The following is an excerpt from our Saturday email, which includes our musings on the latest developments impacting public employees, links to that week’s labor news, and a collection of whimsical reads for your weekend. If you’d like to receive our weekly email, you can use the sign-up form at the bottom of this page. We promise to respect your inbox, and we will never share your email address.
We often think about the relationship between an employer and a union as a contentious one. After all, they represent different interests at the bargaining table and go head-to-head in negotiations.
But both employers and unions also use that relationship to avoid responsibility when things go wrong.
This week, an AFFT member saw that play out firsthand when she confronted her school board after being involuntarily transferred from her position.
She sent a letter to her school board explaining why they should reconsider. Their response? ‘It’s the union contract’s fault, not ours.’
As it turns out, her collective bargaining agreement—with wording agreed to by both the school district and the union—allows the superintendent to make decisions “for the good of the district.” This broad language essentially allows the school to transfer the teacher as they wish and erases any recourse she has if she believes there are questionable motives behind it all.

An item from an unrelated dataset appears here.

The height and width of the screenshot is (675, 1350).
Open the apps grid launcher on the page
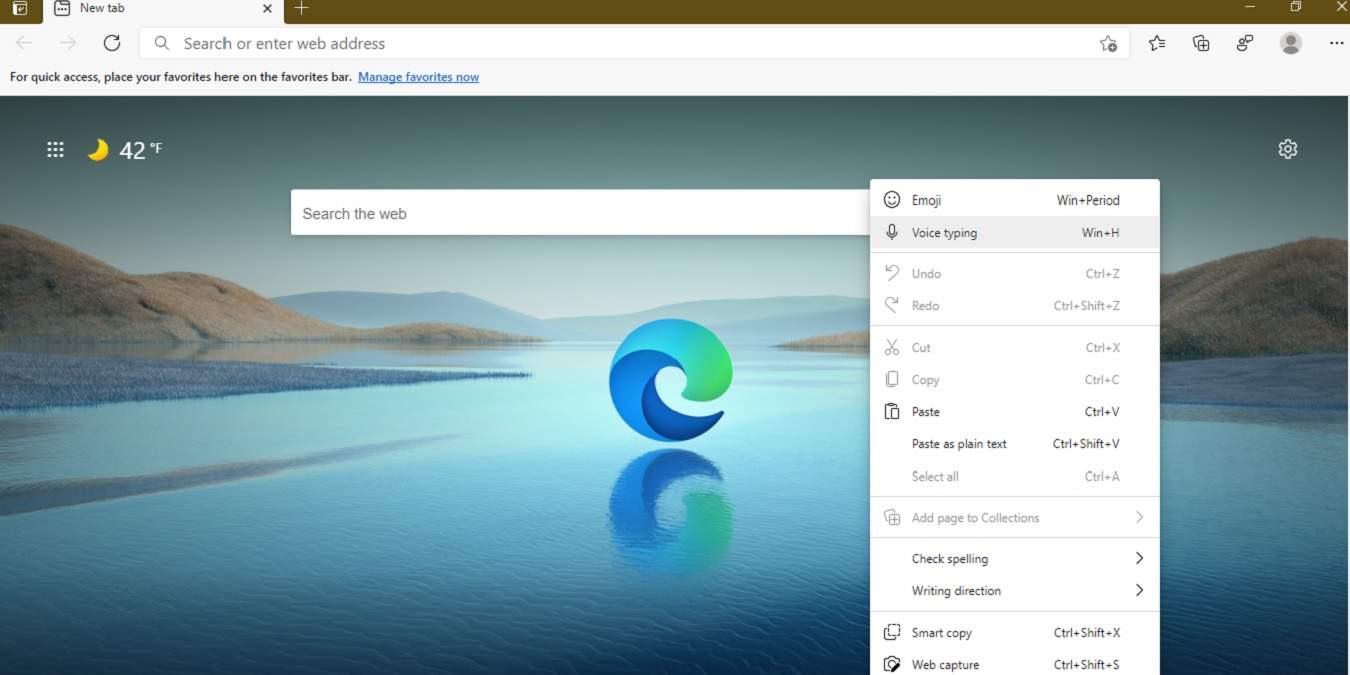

Because neither the school board nor union would address her concerns, this teacher has had to turn to her community for assistance. She is asking people such as former students to contact the superintendent/school board to make the case that she should stay in her position. No teacher represented by a union should find themselves caught in between and left without representation.
With two parties in negotiations, there’s always someone else to blame. And this story serves as a reminder as to why both employers and unions often support collective bargaining for reasons that can hurt employees.